The spider's abdomen is the same length as the carapace but measures 1.9 mm in width. The top is brownish-grey with a pattern of a thin white streak across the front, a lighter brown band across the middle, which has darker stains in its middle. It is covered with hairs of matching colours. The underside has a large dark patch. The spider has grey spinnerets. Its legs are generally brown with lighter patches, brown hairs and brown spines.

The female is similar to the male. It has a cephalothorax that is typically 1.6 mm long and 1.2 mm wide and an abdomen typically 1.9 mm long and 1.3 mm wide. The carapace is similar to the male but the abdomen is creamy-white on top with a pattern of dark spots fused into bands that cross its surface. The underside has large dark spots.

The spider has distinctive copulatory organs. The female has a relatively flat epigyne with a central depression. It has two copulatory openings that lead to long wide insemination ducts that loop in the middle opening into spherical spermathecae. The male's pedipalps are hairy. The palpal tibia has a relatively long and thin projection, or tibial apophysis. The palpal bulb is long with a pronounced lump at the bottom. There is a single spermatophore that winds around inside. The embolus that emanates from its top is very unusual. It is very thin and long, winding up like a wisp. The male's palpal bulb is similar to the related Euophrys nana, but the embolus is shorter.
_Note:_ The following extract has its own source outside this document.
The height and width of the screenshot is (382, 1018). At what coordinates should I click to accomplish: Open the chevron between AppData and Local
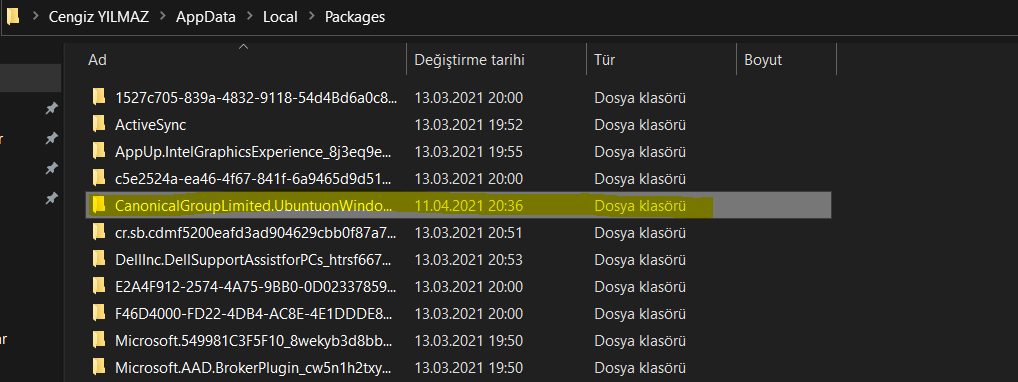tap(249, 17)
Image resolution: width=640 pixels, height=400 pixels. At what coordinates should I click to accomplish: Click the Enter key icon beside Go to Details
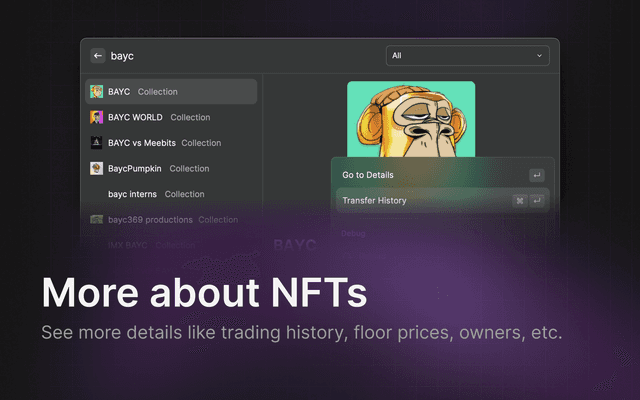point(537,175)
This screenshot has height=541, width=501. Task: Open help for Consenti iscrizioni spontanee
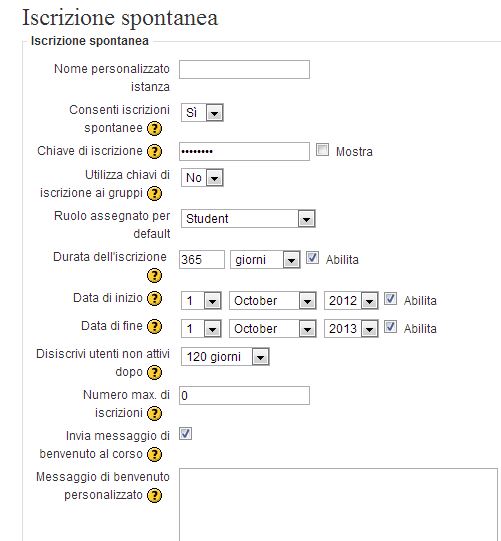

==Distribution and habitat==
Euophrys spiders live across the world, although those found in North America may be accidental migrants and those in Central and South America misidentifications. In Africa, they are mainly found in the southern part of the continent. Euophrys subtilis is endemic to South Africa. It has been found only in the southern part of KwaZulu-Natal. The male holotype was discovered in 1976 near Pietermaritzburg. Other examples have been discovered nearby, including near the town of Impendle. It seems to be often found in tree canopies. Like many African species of Euophrys spider, it lives in lowland forests.